Roberts confirmed his new status with a truly remarkable strike on the half volley to put Town two up with twenty minutes to go. The beautiful goal’s origins were a Miller diagonal pass and a miscued Williams header into Roberts path. The ball sat up perfectly for the former Huddersfield man and he lashed home to the delight of every one connected to Swindon in Prenton Park but especially Roberts. He celebrated wildly… little did he know what was to come!
The introduction of Abdulai Bell-Baggie on Tranmere’s right-wing sparked life into the Rovers effort though, much to the despair of McEveley who had a torrid time against him after dealing so well with the previous incumbent, David Amoo. A Bell-Baggie won free kick from the right was flicked on by Taylor and Donervon Daniels coolly slotted home to make it a nervy last 12 minutes for Town after looking comfortable for nearly the whole game. Like the Hartlepool equaliser on the 9th February, it was uncharacteristic of the Town defence to allow a side back into the game after leading.
The remainder of the game was edge of the seat stuff as each side swung from end to end searching for the crucial fourth goal of the match. The three minutes of stoppage time (which actually played out more like 5 or 6) brought chaos. Twice Fon Williams surged forward to take part in attacking set-pieces for the hosts and this reckless abandon nearly produced the best own-goal in football. The Tranmere defender who stayed back on the half way line received the Swindon clearance and proceeded to pass back to a keeper who wasn’t there. Cue mad scenes as Roberts chased the ball down and another Rovers defender on the line got in a tangle, allowing the ball to strike the base of the post before back-heeling the ball out for a corner.

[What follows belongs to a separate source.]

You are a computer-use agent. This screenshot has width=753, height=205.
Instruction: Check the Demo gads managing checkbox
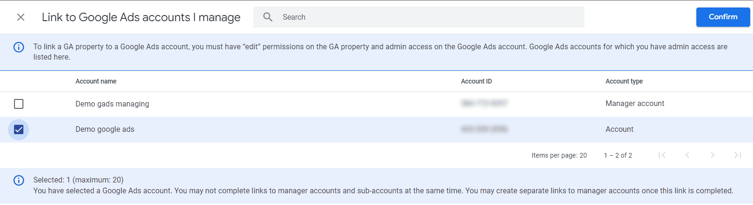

Straight up the other end, Wes Foderingham then earned his money in the Swindon goal, saving well from an Ash Taylor header to keep Town in the lead. Several clearances later, the ball landed at the feat of Roberts and he audaciously netted from near on 70 yards despite the desperate tracking back of Fon Williams who could only scoop the ball into the side-netting inside the goal. Enjoy this goal again and again by following the link below;
Full time brought mutually joyous scenes between fans and players in front of the away end. Most notably, none of the backroom staff made their way over to applaud the supporters. This quickly became clear why in the post-match interviews.
So what of the Di Canio legacy at the CountyGround? He inherited a club at a low ebb, with seven registered players and a realistic chance of promotion from League Two. A glorious 18 months or so has followed and a very determined and highly skilled squad sit a top of League One, laughing in the face of every slice of adversity the world can chuck at them. I wish Paolo had stayed to finish the job but the show must go on. I will always remember him as the man who put the passion and pride back into SwindonTown. The first manager I’ve seen actually enforce a ‘my way or the highway’ ideology to create a squad without a single slacker. A supporter’s dream.
And so to the man who will step into Paolo’s shoes. He (or she, Hope Powell fans!) will inherit a mightily fine side on the cusp of promotion to the Championship. I hope the new board is as ambitious as Jeremy Wray was back in the summer of 2011. Think back to the transition from Macari to Ardiles, this is a legacy to build upon, not just to maintain or settle for.
Now get back to waiting religiously for updates on the takeover/new manager!